Well all is back to our normal, school and work routine. Both Matthew and myself went back last week. Heather now has also started "big girl" school , this week only mornings. From Monday its all day, that will be strange as I only work part time and I am usually with Heather of an afternoon.

Last week we had a much welcomed appointment with the physio dept at Alder Hey for Matthew . Both Ian and myself have always had concerns about Matthews legs and general development. He finds it near impossible to ride a bike, he runs like a child with arthritis, and has a lot of leg pain especially after prolonged walking. There are other things too. We have been seen in the past by our G.P who has put it down to growing pains . I have taken him to the hospital myself as the pain was so server, at first it was thought he had Perth's disease but that was dismissed. The community physio dept have seen him to do an assessment for dyspraxia the result being he was given a pair of insole and we were told he was flat footed. So as you can imagine this felt like our last hope in some ways.

The lady we saw was fantastic. She talked to Matthew and listened. Talked to us, asked the right questions. Matthew was X-rayed and examined. After long talks the doctor decided Matthew will need extensive physio on his lower body to develop his muscles as this is what the main problem is thus resulting in poor co -ordination, difficulty with gross motor movement, poor handwriting . I felt so bad while she was explaining this to us. I think mainly as I feel as a Mum I have somehow failed him. He's had difficulty with so many things for so long and at age 8 its only just getting sorted. The hope in our minds now is that although the physio is going to be a long process, and mean a lot of commitment from Ian and myself to help Matthew but that it will help him, he will walk without looking like he's in pain. Lets hope anyway.

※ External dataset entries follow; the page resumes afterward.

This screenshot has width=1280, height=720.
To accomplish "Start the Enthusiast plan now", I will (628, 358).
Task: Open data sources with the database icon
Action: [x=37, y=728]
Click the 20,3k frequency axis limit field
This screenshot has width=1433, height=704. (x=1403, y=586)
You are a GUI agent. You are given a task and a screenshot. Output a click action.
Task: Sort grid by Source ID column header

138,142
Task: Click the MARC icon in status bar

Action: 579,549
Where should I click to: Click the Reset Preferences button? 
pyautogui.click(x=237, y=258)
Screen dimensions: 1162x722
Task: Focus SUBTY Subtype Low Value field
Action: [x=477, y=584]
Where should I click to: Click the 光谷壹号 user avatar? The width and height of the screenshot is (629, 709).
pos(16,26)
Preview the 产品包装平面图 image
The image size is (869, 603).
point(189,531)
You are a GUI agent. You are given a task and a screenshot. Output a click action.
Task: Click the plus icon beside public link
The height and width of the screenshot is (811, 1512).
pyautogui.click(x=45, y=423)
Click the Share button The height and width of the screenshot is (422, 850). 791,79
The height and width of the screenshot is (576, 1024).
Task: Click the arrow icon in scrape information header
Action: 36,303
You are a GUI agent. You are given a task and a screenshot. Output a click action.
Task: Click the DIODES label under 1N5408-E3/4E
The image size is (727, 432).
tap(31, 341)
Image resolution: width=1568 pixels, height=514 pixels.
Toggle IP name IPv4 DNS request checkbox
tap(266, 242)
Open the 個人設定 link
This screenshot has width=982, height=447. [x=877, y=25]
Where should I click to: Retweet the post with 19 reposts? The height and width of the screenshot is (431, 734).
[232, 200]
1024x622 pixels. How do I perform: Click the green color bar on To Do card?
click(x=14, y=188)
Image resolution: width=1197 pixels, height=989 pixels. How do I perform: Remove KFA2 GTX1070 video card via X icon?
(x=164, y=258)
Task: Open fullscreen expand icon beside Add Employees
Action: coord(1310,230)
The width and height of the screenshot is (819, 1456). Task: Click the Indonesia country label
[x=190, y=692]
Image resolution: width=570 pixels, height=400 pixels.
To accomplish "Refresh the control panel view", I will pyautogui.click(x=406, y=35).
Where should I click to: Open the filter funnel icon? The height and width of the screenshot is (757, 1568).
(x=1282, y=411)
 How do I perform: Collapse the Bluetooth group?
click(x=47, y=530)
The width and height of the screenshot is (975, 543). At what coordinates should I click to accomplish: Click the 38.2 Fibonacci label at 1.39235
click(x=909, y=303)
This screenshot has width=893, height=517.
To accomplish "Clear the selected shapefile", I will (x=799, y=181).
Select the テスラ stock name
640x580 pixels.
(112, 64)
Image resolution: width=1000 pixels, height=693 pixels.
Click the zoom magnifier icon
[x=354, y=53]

The people who read regularly will know that my sister Donna died over a year and a half ago due to massive cancer, mainly in her bowel but also lungs and kidneys. But it was only diagnosed by chance when she was rushed into hospital one evening with severe stomach pains, the hospital thinking it was an ectopic pregnancy. Scans were done the next morning and Donna was rushed to theatre with a ruptured bowel, during surgery we were told the prognosis was poor as the cancer had spread rapidly. We were devastated as cancer had not even entered our minds until then.

Two weeks later Donna died, leaving two children who now live with my Mum and Dad. As things settled in the months to come we all began to ask questions, why was the cancer not picked up earlier, why had no examinations ever been done. Mum decided she wanted answers and went to a solicitor to seek advice. He suggested on behalf of Donna's children,Mum take the hospital to court on grounds of neglect. Obviously I have missed bits out or this would go on and on . Well today mum rang me crying to let me know the solicitor had been in touch, the medical examiner had picked up from Donna's records that in 1993 Donna was diagnosed with endometriotis and a mass was found in her lower abdomen. But no treatment was offered or further tests or examinations. Donna was disabled and most doctors would not examine her, as it was "too awkward". Needless to say Mum will continue with the case, but today brought so many feeling and what ifs.